How employing people with disability benefits the workplace
Daniel Giddens, Liaison Librarian at William Angliss Institute.
“Daniel’s been popular amongst the teaching staff, and having him here is breaking down some of the stereotypes of what people with disability can and can’t do,” says Paul Kloppenborg, Manager, Learning and Information Services at William Angliss Institute.
He employed Daniel Giddens as a Liaison Librarian in 2016. That means Daniel is the connection between the teaching departments at the Institute and the library, and requires him to complete a vast variety of tasks—from ordering new items for the collection, to preparing classes on how to use the catalogue or reference properly, to more in-depth research enquiries and one-to-one consultations.
Daniel has Cerebral Palsy, which mainly affects his lower limbs and partially his hands. He needs aids (including a wheelchair and frame) for his mobility.
To accommodate his work, Daniel had a height-adjustable desk put in. These kinds of workplace adjustments are simple, but mean Daniel is able to complete his work with ease.
But for Paul, hiring Daniel wasn’t about him having disability or not—it was about his ability.
“Daniel’s disability has had no impact at all on his capabilities as a librarian,” says Paul.
“I’ve worked in disability services before, so I think I was more open to the idea than many others would be. But with Daniel, it wasn’t really about his disability. He was initially working here just a couple of hours a week, but I was so impressed that I’ve now got him in four days a week.”

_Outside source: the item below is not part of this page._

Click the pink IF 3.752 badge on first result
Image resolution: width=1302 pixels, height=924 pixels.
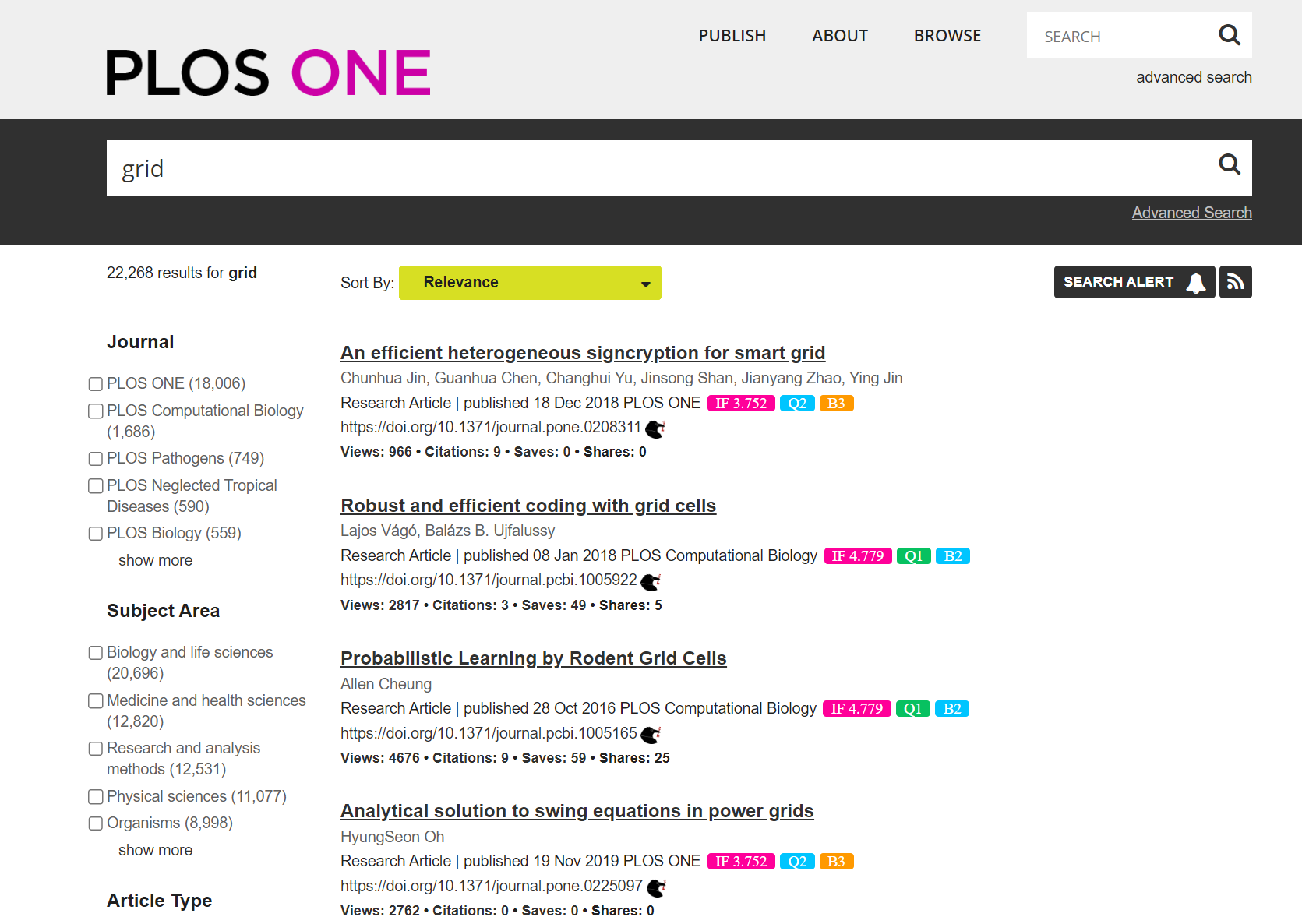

Considering a person with disability may lead you to the best person for the job, while also providing that person with the many personal, social and financial benefits of work.
For Daniel, it’s important that the 20% of Australians living with disability are represented in our organisations.
“People with disability are not a small part of our population. They should be present in organisations just like others are,” says Daniel.
For him, services like JobAccess are important and should be supported because of the confidence and support they give people with disability.
“These services allow people with disability to make contributions to society just like anyone else. I think that’s what most people with disability want to do—contribute. That’s how I feel anyway,” says Daniel.
But according to Paul, working hasn’t just been a benefit to Daniel.
“It’s been great for everyone. Disability can mean so many things. I think it’s important for employers to keep an open mind and realise that having a disability can sometimes have no impact on someone’s ability to work at all.”